By Cyril Tuohy
Financial advisors in the vast majority of cases strive to deliver a fiduciary standard of care to clients, and the shift toward independent advisories is a manifestation of that desire, said Sheryl Garrett, president of the Garrett Planning Network.
Advisors leaving large wirehouses to form their own companies or to join small regional wealth management companies, want to uphold their belief in doing what’s best for their client and living by the fiduciary standard.
“Nearly every financial advisor or financial planner I’ve spoken with or come into contact with believes that they put their client’s best interest first, and they are willing to embrace this requirement, even if they don’t officially have that requirement now,” Garrett said.
Garrett spoke on a conference call earlier this month in one of the seminars organized for “Fiduciary September” by the Institute for the Fiduciary Standard, a nonprofit organization that advocates for rules requiring financial advisors, wealth managers and securities brokers to exercise a fiduciary standard of care toward clients.
Garrett, head of a nationwide network of independent, fee-only financial planners, said the industry was undergoing an evolution whereby the companies that employ financial advisors “have to start providing more flexibility so that the advisors can do what they inherently want to do, and that is act in the client's best interest.”
Garrett, whose network targets middle-income individuals and families, said that as companies become more independent, the different financial representatives and advisors operating within those networks will be “able to provide the kind of advice that would meet the fiduciary standard.”
Remaining companies with captive agents or representatives with limited product selection will either evolve in terms of their flexibility or go out of business, she said.
Financial and investment advisors registered with the Securities and Exchange Commission or their state and regulated under the Investment Advisers Act of 1940 are duty-bound to exercise a fiduciary standard of care. The fiduciary standard requires that the interest of the client comes first.
Registered representatives of broker/dealers, who also dispense financial and investment planning advice to clients but are not regulated by the Advisers Act, are required to meet only a suitability standard of care.
The suitability standard is seen as a lower standard and registered reps are not duty-bound to put a client’s interest before their own. Consumer advocates and backers of the fiduciary standard have criticized the brokerage community for resisting the higher standard of care.
Brokers and some financial advisor groups say the fiduciary standard is unnecessary. They content that it would raise the cost of doing business and force advisors to drop clients who would not be able to afford the more expensive advice that comes with meeting the higher standard of care.
Dispensing financial advice that meets a suitability standard at a lower price that middle-income investors can afford is better than no advice at all, according to advocates of the suitability standard.
SEC regulators are reviewing whether to develop rules around a single fiduciary standard that would apply to anyone entrusted with managing a client’s wealth.
The U.S. Department of Labor is studying the implementation of a separate rule that would also require retirement plan advisors to meet a fiduciary standard when advising retirement plans regulated under the Employee Retirement Income Security Act.

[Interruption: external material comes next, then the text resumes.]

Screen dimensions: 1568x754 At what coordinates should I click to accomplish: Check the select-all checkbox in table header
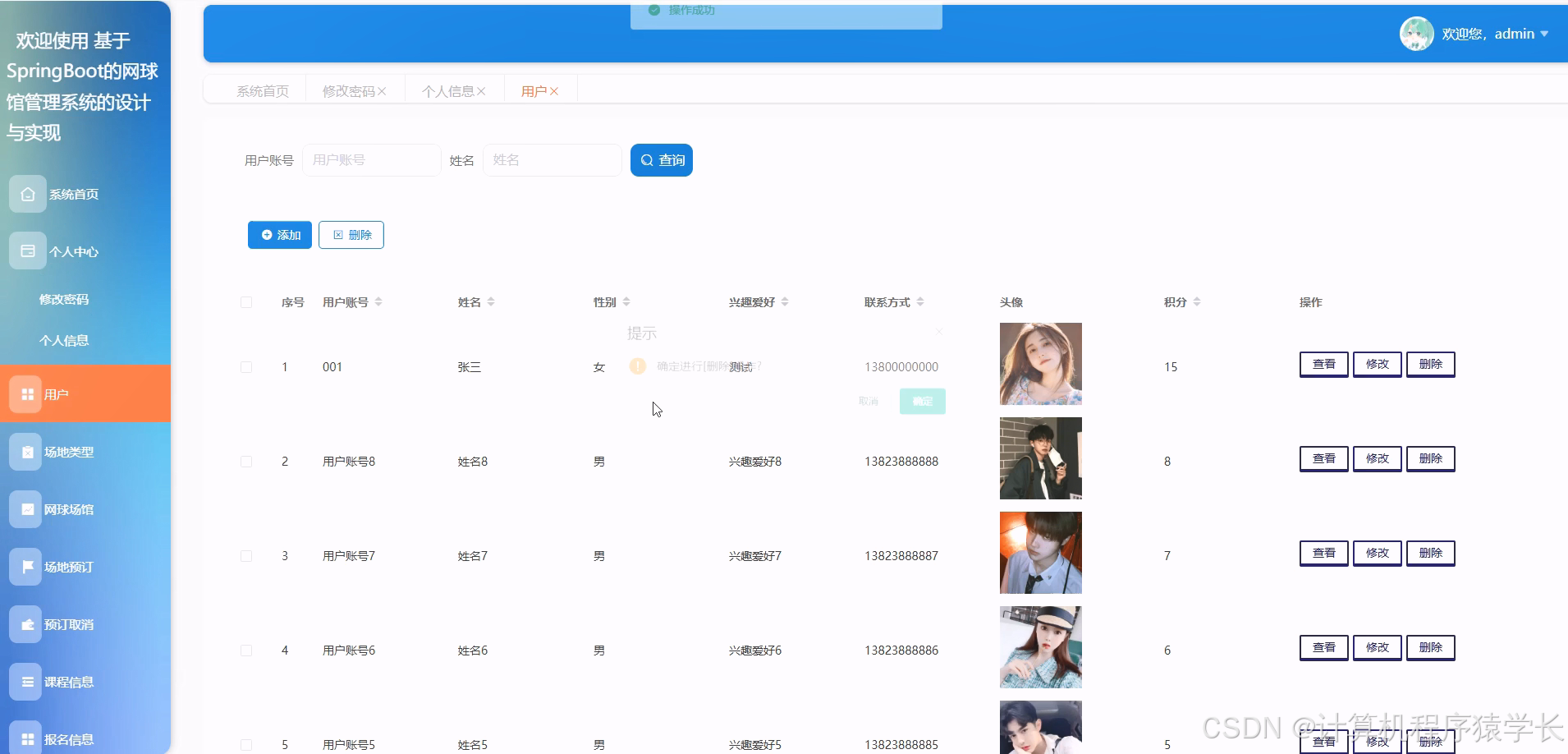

Mary A. Malgoire, founder of The Family Firm, a fee-only financial planning firm headquartered in Bethesda, Md., said that while SEC regulators are pondering whether to go ahead with rulemaking, the industry needs to address the often unwritten “character standards” that emanate from advisors who strive to deliver a fiduciary level of care.
“Bottom line, I think, is that we need to create a fish tank in the industry that everybody wants to swim in, and then hold that up to the community of investors and say, ‘This is where you get the advice that is truly in your best interest,’” Malgoire said.
Advisors looking to meet character standards should steer away from giving conflicted advice, Malgoire said, and should be “transparent about compensation costs.”
“There are two different numbers: What is the advisor paid, and the fees associated with the investment over time,” Malgoire said. “Both of those numbers reduce the result to the investor ultimately, so have a requirement that these numbers be published as estimates and provided as actual.”
Malgoire called on advisors to speak to investors in layman’s terms. For too long, she said, the industry has found it convenient to hide behind a barrage of jargon, and all that has done is obfuscate investors’ grasp of what advisors are doing with other people’s money.
SEC regulators have started to require plain language in the communication with investors, which is helpful, “but this stuff cannot be in the kind of disclosures that have appeared and gone before us,” Malgoire said. “They are too complicated.”